[REQUIREMENT] Render the rows below as a JSON array of strings with one string per line, leaving out any blank lines.

[ENTRIES]
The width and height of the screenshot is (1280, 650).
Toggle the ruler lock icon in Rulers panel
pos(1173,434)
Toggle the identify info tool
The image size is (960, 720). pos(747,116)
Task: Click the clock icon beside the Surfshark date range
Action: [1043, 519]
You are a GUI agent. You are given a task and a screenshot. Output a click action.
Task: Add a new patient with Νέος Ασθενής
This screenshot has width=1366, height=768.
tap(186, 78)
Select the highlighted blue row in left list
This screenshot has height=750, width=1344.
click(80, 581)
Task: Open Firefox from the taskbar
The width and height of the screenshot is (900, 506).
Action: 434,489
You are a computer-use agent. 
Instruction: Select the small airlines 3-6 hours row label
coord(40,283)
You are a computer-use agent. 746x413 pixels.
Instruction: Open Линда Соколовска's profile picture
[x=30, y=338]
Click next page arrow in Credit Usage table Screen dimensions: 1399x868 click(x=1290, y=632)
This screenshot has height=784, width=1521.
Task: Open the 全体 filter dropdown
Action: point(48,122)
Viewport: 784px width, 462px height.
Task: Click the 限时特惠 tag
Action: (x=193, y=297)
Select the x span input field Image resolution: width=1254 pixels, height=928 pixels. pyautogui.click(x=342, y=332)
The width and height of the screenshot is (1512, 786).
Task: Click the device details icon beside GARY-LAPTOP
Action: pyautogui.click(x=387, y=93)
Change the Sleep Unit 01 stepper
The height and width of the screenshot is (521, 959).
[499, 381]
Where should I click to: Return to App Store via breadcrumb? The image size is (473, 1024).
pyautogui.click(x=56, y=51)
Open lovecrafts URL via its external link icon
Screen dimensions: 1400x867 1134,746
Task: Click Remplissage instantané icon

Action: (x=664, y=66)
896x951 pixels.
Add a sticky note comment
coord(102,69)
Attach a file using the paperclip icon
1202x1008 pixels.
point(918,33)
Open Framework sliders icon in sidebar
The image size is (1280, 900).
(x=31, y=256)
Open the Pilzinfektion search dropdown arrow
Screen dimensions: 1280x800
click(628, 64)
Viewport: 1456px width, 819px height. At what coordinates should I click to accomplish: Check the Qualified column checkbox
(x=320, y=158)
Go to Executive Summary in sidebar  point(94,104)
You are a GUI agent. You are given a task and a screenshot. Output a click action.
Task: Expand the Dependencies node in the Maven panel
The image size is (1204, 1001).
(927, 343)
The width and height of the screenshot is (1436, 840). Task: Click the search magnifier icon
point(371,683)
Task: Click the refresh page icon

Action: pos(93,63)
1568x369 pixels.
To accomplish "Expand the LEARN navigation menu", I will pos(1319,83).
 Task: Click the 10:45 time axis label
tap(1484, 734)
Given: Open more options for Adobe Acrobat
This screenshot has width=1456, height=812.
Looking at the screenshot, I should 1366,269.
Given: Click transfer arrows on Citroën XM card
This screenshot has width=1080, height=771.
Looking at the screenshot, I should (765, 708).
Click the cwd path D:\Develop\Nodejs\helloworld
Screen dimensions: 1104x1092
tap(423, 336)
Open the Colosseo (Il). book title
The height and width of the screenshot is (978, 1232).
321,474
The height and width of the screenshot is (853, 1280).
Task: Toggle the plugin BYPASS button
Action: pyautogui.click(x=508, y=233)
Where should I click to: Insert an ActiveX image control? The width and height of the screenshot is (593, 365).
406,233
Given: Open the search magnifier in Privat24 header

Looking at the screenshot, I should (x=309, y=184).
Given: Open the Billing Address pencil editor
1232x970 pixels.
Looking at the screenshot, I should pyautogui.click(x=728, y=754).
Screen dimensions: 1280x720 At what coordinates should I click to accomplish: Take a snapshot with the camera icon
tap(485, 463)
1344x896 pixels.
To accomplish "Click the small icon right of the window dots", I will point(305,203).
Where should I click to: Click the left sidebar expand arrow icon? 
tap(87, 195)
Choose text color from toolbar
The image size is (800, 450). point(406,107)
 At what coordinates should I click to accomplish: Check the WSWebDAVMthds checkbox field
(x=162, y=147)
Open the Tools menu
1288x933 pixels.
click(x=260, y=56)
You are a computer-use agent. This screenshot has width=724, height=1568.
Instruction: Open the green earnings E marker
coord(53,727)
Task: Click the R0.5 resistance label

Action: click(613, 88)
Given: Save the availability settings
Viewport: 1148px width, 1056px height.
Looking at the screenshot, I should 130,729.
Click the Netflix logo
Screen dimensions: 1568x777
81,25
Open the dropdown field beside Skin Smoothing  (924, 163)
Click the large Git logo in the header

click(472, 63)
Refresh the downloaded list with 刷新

[CORRECT RESULT]
[
  "The width and height of the screenshot is (1280, 650).",
  "Toggle the ruler lock icon in Rulers panel",
  "pos(1173,434)",
  "Toggle the identify info tool",
  "The image size is (960, 720). pos(747,116)",
  "Task: Click the clock icon beside the Surfshark date range",
  "Action: [1043, 519]",
  "You are a GUI agent. You are given a task and a screenshot. Output a click action.",
  "Task: Add a new patient with Νέος Ασθενής",
  "This screenshot has width=1366, height=768.",
  "tap(186, 78)",
  "Select the highlighted blue row in left list",
  "This screenshot has height=750, width=1344.",
  "click(80, 581)",
  "Task: Open Firefox from the taskbar",
  "The width and height of the screenshot is (900, 506).",
  "Action: 434,489",
  "You are a computer-use agent. ",
  "Instruction: Select the small airlines 3-6 hours row label",
  "coord(40,283)",
  "You are a computer-use agent. 746x413 pixels.",
  "Instruction: Open Линда Соколовска's profile picture",
  "[x=30, y=338]",
  "Click next page arrow in Credit Usage table Screen dimensions: 1399x868 click(x=1290, y=632)",
  "This screenshot has height=784, width=1521.",
  "Task: Open the 全体 filter dropdown",
  "Action: point(48,122)",
  "Viewport: 784px width, 462px height.",
  "Task: Click the 限时特惠 tag",
  "Action: (x=193, y=297)",
  "Select the x span input field Image resolution: width=1254 pixels, height=928 pixels. pyautogui.click(x=342, y=332)",
  "The width and height of the screenshot is (1512, 786).",
  "Task: Click the device details icon beside GARY-LAPTOP",
  "Action: pyautogui.click(x=387, y=93)",
  "Change the Sleep Unit 01 stepper",
  "The height and width of the screenshot is (521, 959).",
  "[499, 381]",
  "Where should I click to: Return to App Store via breadcrumb? The image size is (473, 1024).",
  "pyautogui.click(x=56, y=51)",
  "Open lovecrafts URL via its external link icon",
  "Screen dimensions: 1400x867 1134,746",
  "Task: Click Remplissage instantané icon",
  "Action: (x=664, y=66)",
  "896x951 pixels.",
  "Add a sticky note comment",
  "coord(102,69)",
  "Attach a file using the paperclip icon",
  "1202x1008 pixels.",
  "point(918,33)",
  "Open Framework sliders icon in sidebar",
  "The image size is (1280, 900).",
  "(x=31, y=256)",
  "Open the Pilzinfektion search dropdown arrow",
  "Screen dimensions: 1280x800",
  "click(628, 64)",
  "Viewport: 1456px width, 819px height. At what coordinates should I click to accomplish: Check the Qualified column checkbox",
  "(x=320, y=158)",
  "Go to Executive Summary in sidebar  point(94,104)",
  "You are a GUI agent. You are given a task and a screenshot. Output a click action.",
  "Task: Expand the Dependencies node in the Maven panel",
  "The image size is (1204, 1001).",
  "(927, 343)",
  "The width and height of the screenshot is (1436, 840). Task: Click the search magnifier icon",
  "point(371,683)",
  "Task: Click the refresh page icon",
  "Action: pos(93,63)",
  "1568x369 pixels.",
  "To accomplish \"Expand the LEARN navigation menu\", I will pos(1319,83).",
  " Task: Click the 10:45 time axis label",
  "tap(1484, 734)",
  "Given: Open more options for Adobe Acrobat",
  "This screenshot has width=1456, height=812.",
  "Looking at the screenshot, I should 1366,269.",
  "Given: Click transfer arrows on Citroën XM card",
  "This screenshot has width=1080, height=771.",
  "Looking at the screenshot, I should (765, 708).",
  "Click the cwd path D:\\Develop\\Nodejs\\helloworld",
  "Screen dimensions: 1104x1092",
  "tap(423, 336)",
  "Open the Colosseo (Il). book title",
  "The height and width of the screenshot is (978, 1232).",
  "321,474",
  "The height and width of the screenshot is (853, 1280).",
  "Task: Toggle the plugin BYPASS button",
  "Action: pyautogui.click(x=508, y=233)",
  "Where should I click to: Insert an ActiveX image control? The width and height of the screenshot is (593, 365).",
  "406,233",
  "Given: Open the search magnifier in Privat24 header",
  "Looking at the screenshot, I should (x=309, y=184).",
  "Given: Open the Billing Address pencil editor",
  "1232x970 pixels.",
  "Looking at the screenshot, I should pyautogui.click(x=728, y=754).",
  "Screen dimensions: 1280x720 At what coordinates should I click to accomplish: Take a snapshot with the camera icon",
  "tap(485, 463)",
  "1344x896 pixels.",
  "To accomplish \"Click the small icon right of the window dots\", I will point(305,203).",
  "Where should I click to: Click the left sidebar expand arrow icon? ",
  "tap(87, 195)",
  "Choose text color from toolbar",
  "The image size is (800, 450). point(406,107)",
  " At what coordinates should I click to accomplish: Check the WSWebDAVMthds checkbox field",
  "(x=162, y=147)",
  "Open the Tools menu",
  "1288x933 pixels.",
  "click(x=260, y=56)",
  "You are a computer-use agent. This screenshot has width=724, height=1568.",
  "Instruction: Open the green earnings E marker",
  "coord(53,727)",
  "Task: Click the R0.5 resistance label",
  "Action: click(613, 88)",
  "Given: Save the availability settings",
  "Viewport: 1148px width, 1056px height.",
  "Looking at the screenshot, I should 130,729.",
  "Click the Netflix logo",
  "Screen dimensions: 1568x777",
  "81,25",
  "Open the dropdown field beside Skin Smoothing  (924, 163)",
  "Click the large Git logo in the header",
  "click(472, 63)",
  "Refresh the downloaded list with 刷新"
]